This is just one more aspect of the general rule that these protests do not
have a unified agenda, because they're composed of diverse individuals with
diverse goals. And in my ignorant opinion, a lot of those diverse individuals
demonstrably have no clue what they're talking about, except of course in the
domain of their personal misery and frustration. I recall, then as now, lots
of anti-WTO (and anti-APEC 2 years earlier) protesters who had some pretty
blurry ideas about what they were fighting for. There was lots of thinly-
veiled "trade will steal our jobs" rhetoric in there - of course along with
the environmental concerns, the third-world human rights concerns (Suharto was
a big issue in the APEC '97 protests), the concerns about capital flight and
race-to-the-bottom, etc.

------
bpolania
The Economist makes a great point in noting the over-simplification of macro-
economic policies and the danger of populism, fears that seems justified when
you read people saying that "society can afford a hell of a lot if managed
correctly": what does exactly means "afford"? Must the society write a check
to anyone who needs it? is the objective of the protest to create spaces where
people can work and get themselves out of the whole or is to get the
government to bail everyone out? Are western citizens entitled to more and
more benefits that will definitively be paid by our sons or grandsons, or are
we entitled to clean governments and smart politics?

------
upgrayedd

      arc> (not (hacker-news-p))
    
      T

(Available data):
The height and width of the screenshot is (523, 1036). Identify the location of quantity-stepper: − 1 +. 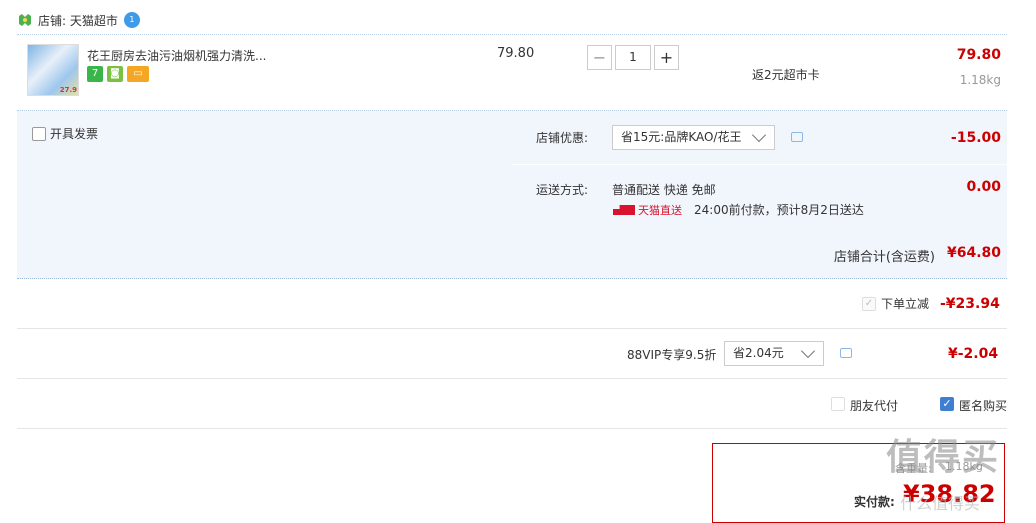
(633, 58).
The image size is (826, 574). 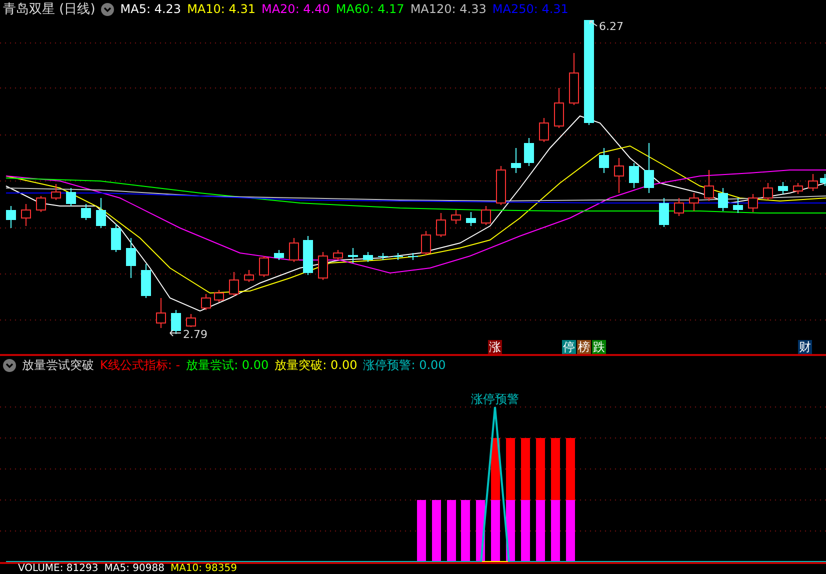 What do you see at coordinates (599, 347) in the screenshot?
I see `event-marker: 跌` at bounding box center [599, 347].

(Work instructions): List, word for word, each question that bpolania asks in the forum thread.

(Answer to this task):
- what does exactly means "afford"?
- Must the society write a check to anyone who needs it?
- is the objective of the protest to create spaces where people can work and get themselves out of the whole or is to get the government to bail everyone out?
- Are western citizens entitled to more and more benefits that will definitively be paid by our sons or grandsons, or are we entitled to clean governments and smart politics?